2-7 June 2019
Simon Fraser University
America/Vancouver timezone
Welcome to the 2019 CAP Congress Program website! / Bienvenue au siteweb du programme du Congrès de l'ACP 2019 !

Cyclotrons for Medicine

Jun 3, 2019, 10:45 AM
SSB 7172 (Simon Fraser University)

SSB 7172

Simon Fraser University

Invited Speaker / Conférencier(ère) invité(e) Physics in Medicine and Biology / Physique en médecine et en biologie (DPMB-DPMB) M1-6 Physics in Medicine and Biology 101 (DPMB) | Physique en médecine et biologie 101 (DPMB)


Cornelia Hoehr (TRIUMF)


Since its invention, cyclotrons have a history for applications in medicine. This can be either indirectly via the production of medical isotopes in nuclear medicine as well as directly for external beam therapy for the treatment of cancer. At TRIUMF, we have been involved in both over the year, by treating cancer with beams of pions and then with protons, as well as a long history of medical isotopes – gamma and positron emitters for diagnostics, and beta and alpha emitters for therapy.

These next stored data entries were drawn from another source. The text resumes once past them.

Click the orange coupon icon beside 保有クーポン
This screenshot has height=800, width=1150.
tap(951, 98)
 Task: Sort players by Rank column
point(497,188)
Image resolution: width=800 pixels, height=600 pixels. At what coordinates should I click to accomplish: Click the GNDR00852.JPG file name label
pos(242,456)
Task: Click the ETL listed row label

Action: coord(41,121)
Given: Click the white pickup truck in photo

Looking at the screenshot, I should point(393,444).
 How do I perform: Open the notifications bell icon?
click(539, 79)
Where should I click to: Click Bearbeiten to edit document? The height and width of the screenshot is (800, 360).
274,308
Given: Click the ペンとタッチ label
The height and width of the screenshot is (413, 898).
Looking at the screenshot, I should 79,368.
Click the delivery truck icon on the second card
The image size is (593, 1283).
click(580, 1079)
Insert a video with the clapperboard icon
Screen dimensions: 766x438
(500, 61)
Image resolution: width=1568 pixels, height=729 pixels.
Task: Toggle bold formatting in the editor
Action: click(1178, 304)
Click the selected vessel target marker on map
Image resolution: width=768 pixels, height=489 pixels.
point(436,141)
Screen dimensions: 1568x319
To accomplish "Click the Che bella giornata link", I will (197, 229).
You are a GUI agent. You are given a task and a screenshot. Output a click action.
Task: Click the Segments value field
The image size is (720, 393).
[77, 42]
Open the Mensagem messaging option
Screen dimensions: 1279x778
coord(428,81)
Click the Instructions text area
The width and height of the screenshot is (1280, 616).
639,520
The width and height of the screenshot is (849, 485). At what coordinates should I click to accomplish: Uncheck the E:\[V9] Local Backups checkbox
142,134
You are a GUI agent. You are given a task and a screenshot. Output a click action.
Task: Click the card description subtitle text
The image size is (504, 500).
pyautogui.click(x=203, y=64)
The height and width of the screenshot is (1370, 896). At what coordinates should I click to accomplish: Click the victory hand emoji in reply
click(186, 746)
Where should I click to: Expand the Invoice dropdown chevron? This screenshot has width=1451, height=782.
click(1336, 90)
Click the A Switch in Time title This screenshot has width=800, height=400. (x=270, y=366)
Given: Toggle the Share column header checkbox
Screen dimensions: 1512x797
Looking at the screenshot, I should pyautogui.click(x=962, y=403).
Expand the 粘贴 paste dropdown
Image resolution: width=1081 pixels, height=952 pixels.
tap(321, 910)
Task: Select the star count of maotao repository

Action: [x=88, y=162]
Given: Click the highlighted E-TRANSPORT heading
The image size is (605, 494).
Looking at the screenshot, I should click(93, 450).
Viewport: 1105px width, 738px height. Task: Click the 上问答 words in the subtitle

In recent years Targeted Alpha Therapy (TAT) has shown impressive results in the treatment of incurable cancer. In TAT, alpha emitters like Ac-225 are attached to a targeting vector, a biomolecule, which accumulates in the cancer to be treated. As alpha emitters have high linear energy transfer (LET) and typically a short range in tissue, and together with its specific delivery system, they hold the promise to cure cancer that can not be treated with other therapies – surgery, chemotherapy or external beam therapy. Currently, there is a world-wide shortage of alpha emitters, which greatly hinders ongoing clinical trials. TRIUMF with its 520 MeV cyclotron, has the infrastructure in place to solve this shortage.

In this presentation, the highlights over the years as well as the current research and developments are discussed.